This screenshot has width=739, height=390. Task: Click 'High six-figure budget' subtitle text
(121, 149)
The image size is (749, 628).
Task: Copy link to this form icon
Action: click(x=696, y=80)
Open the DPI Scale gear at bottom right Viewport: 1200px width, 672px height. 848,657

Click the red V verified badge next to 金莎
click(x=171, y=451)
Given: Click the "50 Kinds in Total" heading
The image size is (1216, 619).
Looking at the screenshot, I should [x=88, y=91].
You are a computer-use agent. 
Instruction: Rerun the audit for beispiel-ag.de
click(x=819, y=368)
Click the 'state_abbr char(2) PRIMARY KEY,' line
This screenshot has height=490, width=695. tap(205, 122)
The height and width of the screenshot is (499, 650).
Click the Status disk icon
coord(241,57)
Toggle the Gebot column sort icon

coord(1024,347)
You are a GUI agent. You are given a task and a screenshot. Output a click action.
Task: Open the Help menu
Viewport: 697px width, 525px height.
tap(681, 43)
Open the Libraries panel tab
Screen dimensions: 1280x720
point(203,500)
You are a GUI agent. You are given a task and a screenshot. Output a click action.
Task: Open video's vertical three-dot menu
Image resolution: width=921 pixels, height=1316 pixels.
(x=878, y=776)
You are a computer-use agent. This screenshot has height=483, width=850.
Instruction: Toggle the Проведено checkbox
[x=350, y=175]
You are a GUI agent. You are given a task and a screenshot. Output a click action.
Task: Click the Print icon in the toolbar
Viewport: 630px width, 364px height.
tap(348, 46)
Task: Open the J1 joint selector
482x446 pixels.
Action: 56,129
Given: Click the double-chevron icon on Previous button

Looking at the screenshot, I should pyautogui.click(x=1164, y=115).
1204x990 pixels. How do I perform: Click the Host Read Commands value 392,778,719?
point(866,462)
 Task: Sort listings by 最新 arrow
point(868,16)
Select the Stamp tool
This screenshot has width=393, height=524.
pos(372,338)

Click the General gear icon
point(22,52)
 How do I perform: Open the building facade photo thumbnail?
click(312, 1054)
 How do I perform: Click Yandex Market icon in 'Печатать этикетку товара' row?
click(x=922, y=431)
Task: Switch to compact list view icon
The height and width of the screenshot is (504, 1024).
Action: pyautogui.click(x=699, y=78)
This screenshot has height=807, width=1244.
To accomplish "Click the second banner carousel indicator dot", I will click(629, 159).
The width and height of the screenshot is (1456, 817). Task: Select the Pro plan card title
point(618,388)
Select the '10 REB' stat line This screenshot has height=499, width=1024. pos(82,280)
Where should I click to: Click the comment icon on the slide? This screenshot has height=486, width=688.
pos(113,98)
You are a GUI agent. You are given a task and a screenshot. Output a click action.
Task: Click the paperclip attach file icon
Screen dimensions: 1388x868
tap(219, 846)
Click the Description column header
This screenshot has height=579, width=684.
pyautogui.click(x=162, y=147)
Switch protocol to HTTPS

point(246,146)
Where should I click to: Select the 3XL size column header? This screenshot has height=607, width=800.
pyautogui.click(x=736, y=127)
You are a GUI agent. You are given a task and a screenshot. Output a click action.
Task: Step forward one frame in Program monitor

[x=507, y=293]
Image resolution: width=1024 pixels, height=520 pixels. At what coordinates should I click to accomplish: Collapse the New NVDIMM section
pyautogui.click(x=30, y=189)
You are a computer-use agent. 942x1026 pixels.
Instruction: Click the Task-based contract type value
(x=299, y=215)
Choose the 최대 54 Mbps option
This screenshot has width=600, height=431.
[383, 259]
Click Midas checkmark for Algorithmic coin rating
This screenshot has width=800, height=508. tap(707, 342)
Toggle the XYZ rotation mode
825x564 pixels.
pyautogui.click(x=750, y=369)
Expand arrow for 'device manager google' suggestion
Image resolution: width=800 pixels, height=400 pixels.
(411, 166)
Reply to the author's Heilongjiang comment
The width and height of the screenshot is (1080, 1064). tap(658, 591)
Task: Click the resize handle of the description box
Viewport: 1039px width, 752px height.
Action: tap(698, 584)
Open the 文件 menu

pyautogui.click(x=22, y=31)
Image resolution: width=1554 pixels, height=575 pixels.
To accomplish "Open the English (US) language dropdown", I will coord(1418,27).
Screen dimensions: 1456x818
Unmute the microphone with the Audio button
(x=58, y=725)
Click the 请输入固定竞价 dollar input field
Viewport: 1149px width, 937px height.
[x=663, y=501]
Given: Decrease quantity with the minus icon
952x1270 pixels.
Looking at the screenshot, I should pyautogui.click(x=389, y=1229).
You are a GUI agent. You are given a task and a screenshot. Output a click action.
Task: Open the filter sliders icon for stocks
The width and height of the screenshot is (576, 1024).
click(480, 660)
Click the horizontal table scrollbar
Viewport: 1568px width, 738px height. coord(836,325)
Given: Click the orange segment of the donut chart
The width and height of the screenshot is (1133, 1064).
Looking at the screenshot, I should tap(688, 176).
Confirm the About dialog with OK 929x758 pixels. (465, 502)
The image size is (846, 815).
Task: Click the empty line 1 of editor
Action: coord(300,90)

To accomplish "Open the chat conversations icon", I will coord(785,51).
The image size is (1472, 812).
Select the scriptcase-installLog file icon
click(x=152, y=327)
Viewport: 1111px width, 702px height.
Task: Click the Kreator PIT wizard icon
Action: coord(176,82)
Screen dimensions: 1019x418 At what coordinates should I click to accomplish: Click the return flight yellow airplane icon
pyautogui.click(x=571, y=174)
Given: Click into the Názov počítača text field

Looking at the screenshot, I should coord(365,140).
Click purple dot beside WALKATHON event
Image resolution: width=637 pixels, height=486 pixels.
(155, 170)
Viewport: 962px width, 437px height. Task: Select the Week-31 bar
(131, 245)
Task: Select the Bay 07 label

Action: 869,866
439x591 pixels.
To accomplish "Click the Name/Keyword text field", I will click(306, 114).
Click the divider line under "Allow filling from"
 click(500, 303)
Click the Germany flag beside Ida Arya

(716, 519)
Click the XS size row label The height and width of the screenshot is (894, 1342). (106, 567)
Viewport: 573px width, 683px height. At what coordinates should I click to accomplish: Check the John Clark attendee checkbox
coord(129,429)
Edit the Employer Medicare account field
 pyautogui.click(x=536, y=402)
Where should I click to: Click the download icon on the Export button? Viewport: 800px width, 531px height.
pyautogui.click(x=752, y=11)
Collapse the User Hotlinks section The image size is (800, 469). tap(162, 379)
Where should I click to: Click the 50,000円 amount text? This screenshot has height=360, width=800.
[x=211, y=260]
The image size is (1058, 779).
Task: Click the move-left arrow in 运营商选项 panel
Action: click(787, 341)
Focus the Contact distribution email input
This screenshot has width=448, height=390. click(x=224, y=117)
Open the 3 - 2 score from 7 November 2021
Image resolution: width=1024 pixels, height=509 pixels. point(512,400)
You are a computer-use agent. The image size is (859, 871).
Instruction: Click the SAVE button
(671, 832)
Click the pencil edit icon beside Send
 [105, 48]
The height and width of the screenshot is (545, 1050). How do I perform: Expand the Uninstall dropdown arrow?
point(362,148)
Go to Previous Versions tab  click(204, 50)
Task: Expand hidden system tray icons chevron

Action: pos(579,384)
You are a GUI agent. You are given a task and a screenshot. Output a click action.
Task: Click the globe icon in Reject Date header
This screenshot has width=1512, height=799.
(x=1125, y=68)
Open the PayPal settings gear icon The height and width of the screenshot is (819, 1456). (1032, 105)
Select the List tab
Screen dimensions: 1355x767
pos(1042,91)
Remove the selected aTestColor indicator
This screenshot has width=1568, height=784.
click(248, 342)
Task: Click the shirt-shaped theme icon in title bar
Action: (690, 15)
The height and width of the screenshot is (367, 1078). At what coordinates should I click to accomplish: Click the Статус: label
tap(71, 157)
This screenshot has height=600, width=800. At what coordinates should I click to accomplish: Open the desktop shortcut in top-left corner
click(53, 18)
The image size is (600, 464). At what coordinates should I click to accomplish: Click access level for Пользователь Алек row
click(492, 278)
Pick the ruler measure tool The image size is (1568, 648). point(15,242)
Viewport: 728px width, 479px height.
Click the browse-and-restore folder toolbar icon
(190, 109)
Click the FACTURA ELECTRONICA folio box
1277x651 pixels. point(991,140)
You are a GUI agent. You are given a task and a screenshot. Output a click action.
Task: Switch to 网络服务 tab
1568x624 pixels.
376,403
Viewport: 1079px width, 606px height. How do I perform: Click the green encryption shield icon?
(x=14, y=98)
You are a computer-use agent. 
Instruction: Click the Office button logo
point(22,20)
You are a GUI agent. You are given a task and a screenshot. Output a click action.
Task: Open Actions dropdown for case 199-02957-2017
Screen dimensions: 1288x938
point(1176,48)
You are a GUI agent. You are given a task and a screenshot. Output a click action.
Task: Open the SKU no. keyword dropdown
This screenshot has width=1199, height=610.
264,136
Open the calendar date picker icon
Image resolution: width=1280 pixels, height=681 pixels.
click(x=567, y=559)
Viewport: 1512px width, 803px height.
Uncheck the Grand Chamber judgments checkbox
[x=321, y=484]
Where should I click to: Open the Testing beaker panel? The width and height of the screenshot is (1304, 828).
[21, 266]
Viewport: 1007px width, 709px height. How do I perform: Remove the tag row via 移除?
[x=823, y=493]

▶ [TASK TO COMPLETE]:
Look through the entries above and say how many lines hold the word "indicator", giving the number alone.

▶ [SOLUTION BELOW]:
2